- Also known as: Gilenya
- Pharmaceutical Company:Novartis Pharmaceuticals AG
- Route and Dose of Administration: Oral (once daily at 0.25 or 0.50 mg)
- Type: Sphingosine 1-phosphate receptor modulator
- Emerging Treatment for: Relapsing-Remitting Multiple Sclerosis for children and adolescents aged 10 to 18 years
- Status: Approved for adults with RRMS, submitted to Health Canada for approval for children and adolescents (ages 10 to less than 18) with relapsing forms of MS (RMS).
How it Works
Fingolimod (Gilenya) reduces the frequency of MS relapses by preventing certain immune cells from reaching the central nervous system, where they could potentially attack myelin, the fatty substance that insulates nerves and helps them transmit impulses between the brain and the body.
Research and Results
PARADIGMS: Phase III Trial
PARADIGMS, conducted in 87 sites in over 25 countries, is a phase III, double-blind, clinical trial that enrolled 215 children and adolescents with MS between the ages of 10 and 18 to evaluate the safety and efficacy of fingolimod compared to interferon beta-1a. Participants were randomly assigned to orally receive either fingolimod (0.25 or 0.5 mg dependent on body weight) daily or an injection of interferon beta-1a weekly. The primary outcome measure was the annualized relapse rate. Secondary outcome measures included the number of new or newly enlarged lesions, gadolinium enhancing lesions and safety properties of fingolimod. Treatment with fingolimod resulted in an 82% reduction in the annualized relapse rate over two years compared to interferon beta-1a. Furthermore, there was a reduction in the number of new or newly enlarging lesions and gadolinium enhancing lesions with treatment of fingolimod.

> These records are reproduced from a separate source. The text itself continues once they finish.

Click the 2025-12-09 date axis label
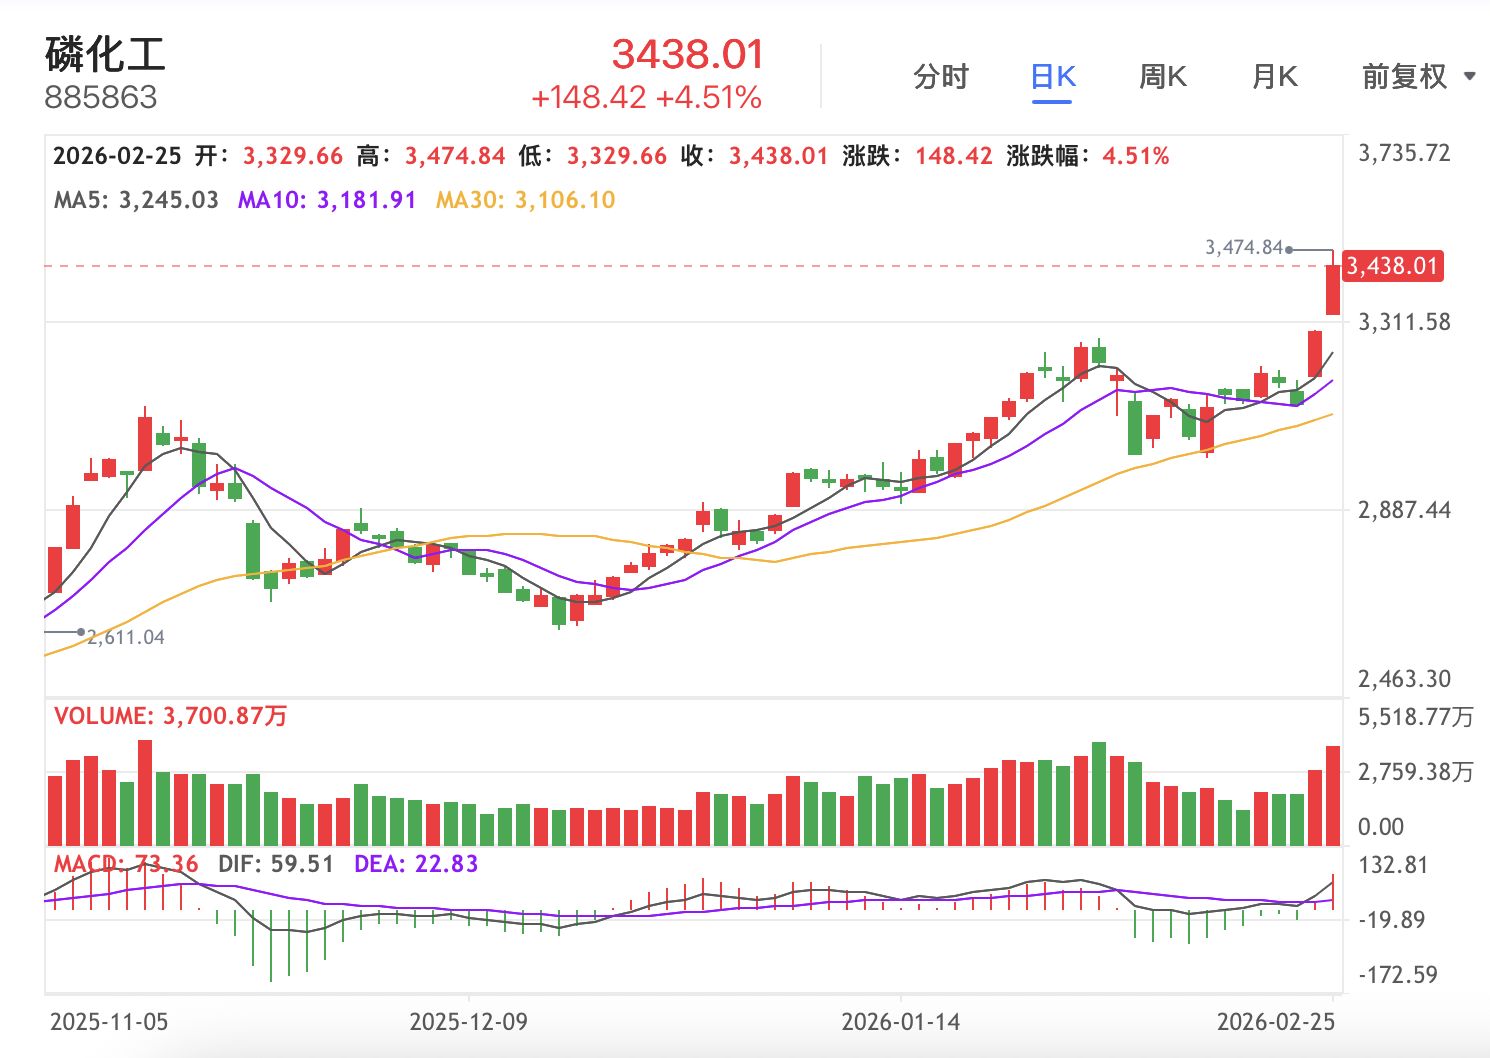[469, 1022]
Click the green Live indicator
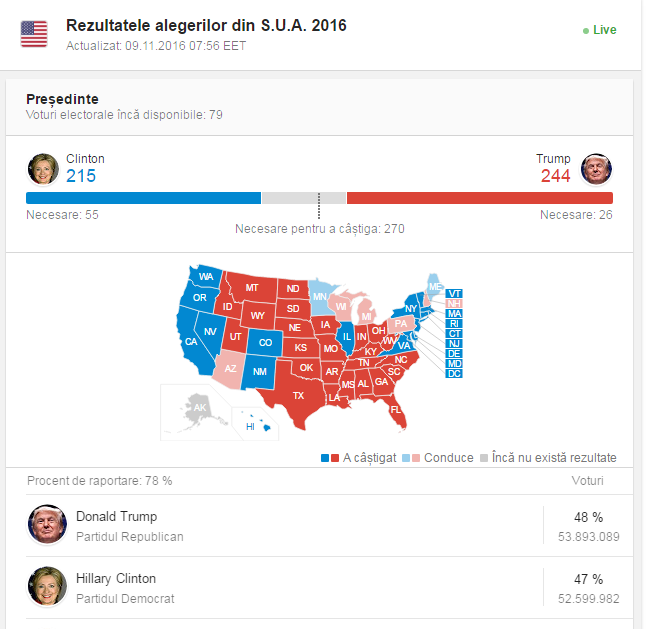The height and width of the screenshot is (629, 651). (600, 30)
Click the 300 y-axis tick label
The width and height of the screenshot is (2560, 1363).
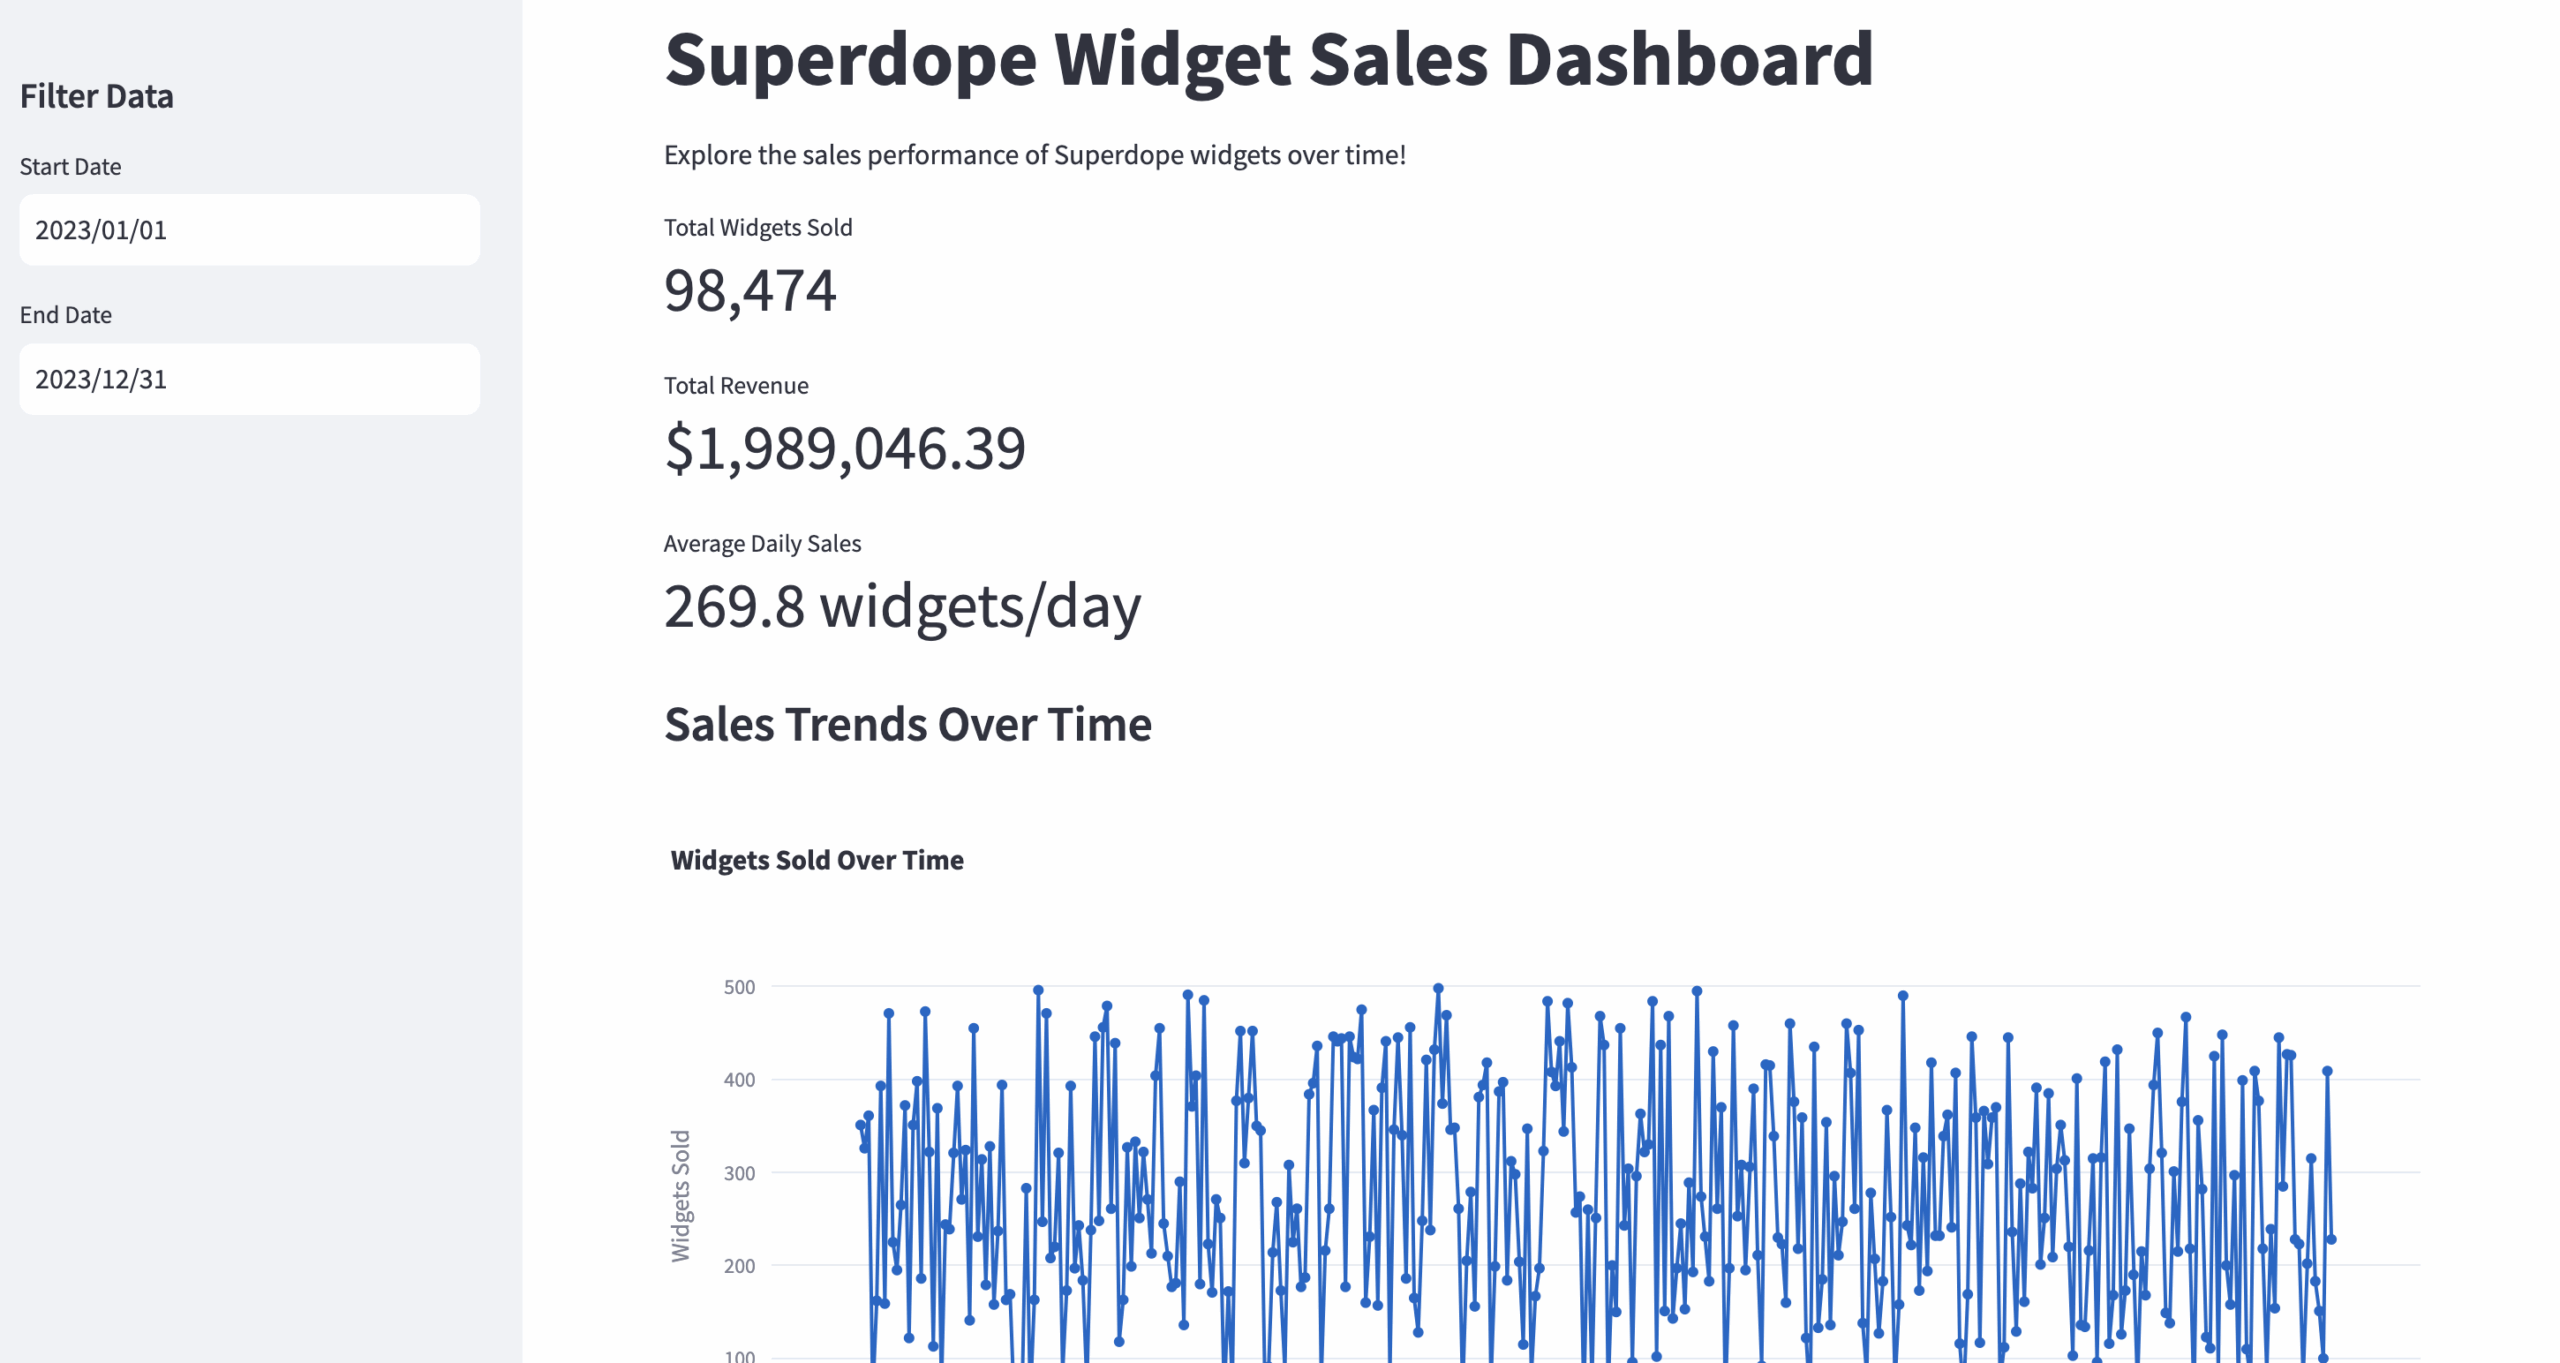(739, 1173)
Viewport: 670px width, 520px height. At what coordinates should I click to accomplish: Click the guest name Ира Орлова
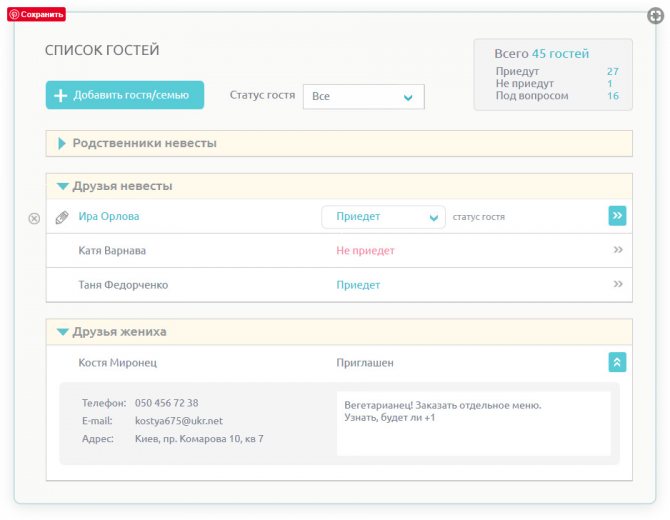point(109,216)
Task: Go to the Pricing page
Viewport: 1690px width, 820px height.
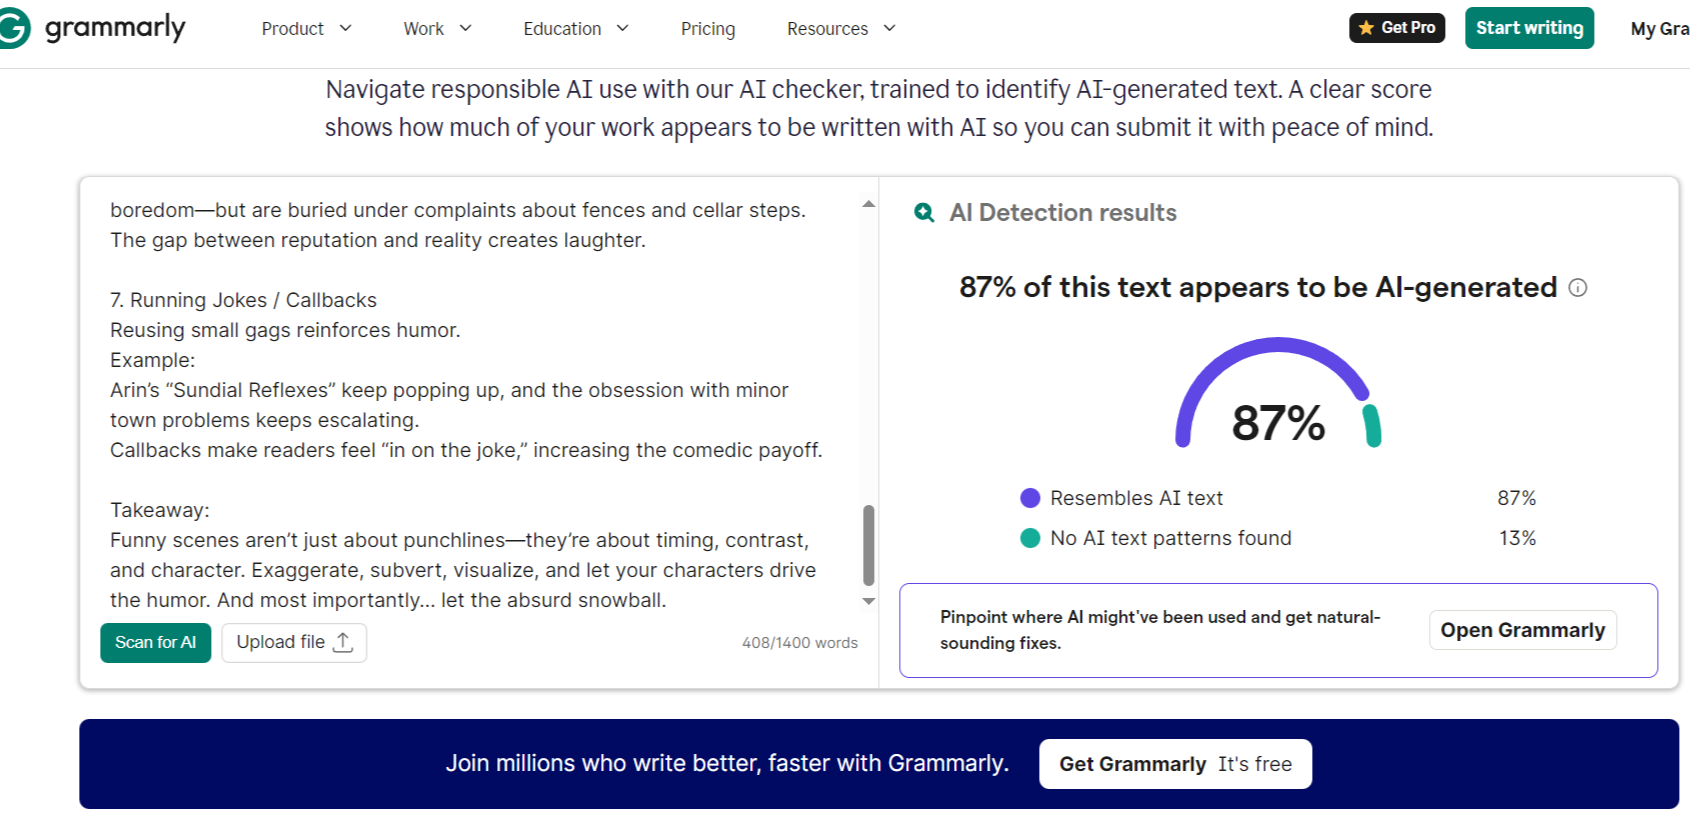Action: pos(708,29)
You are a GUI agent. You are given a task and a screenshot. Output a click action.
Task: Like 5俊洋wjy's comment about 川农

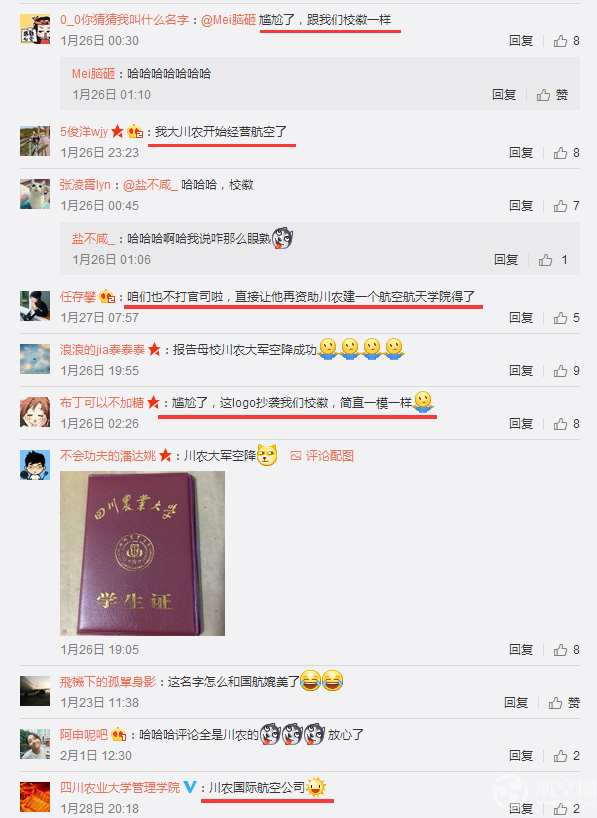click(566, 152)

Fingolimod was approved for the treatment of RRMS in adults in 2011 and has been submitted to Health Canada to expand its use in children and adolescents with RRMS by Novartis Pharmaceuticals AG.
Adverse Effects Reported
Side affects reported from the phase III clinical trial were similar to those reported in the adult population. The most common side effects included headaches, diarrhea, cough, flu virus infections, inflammation of the sinus, abdominal pain, back pain and pain in the extremities.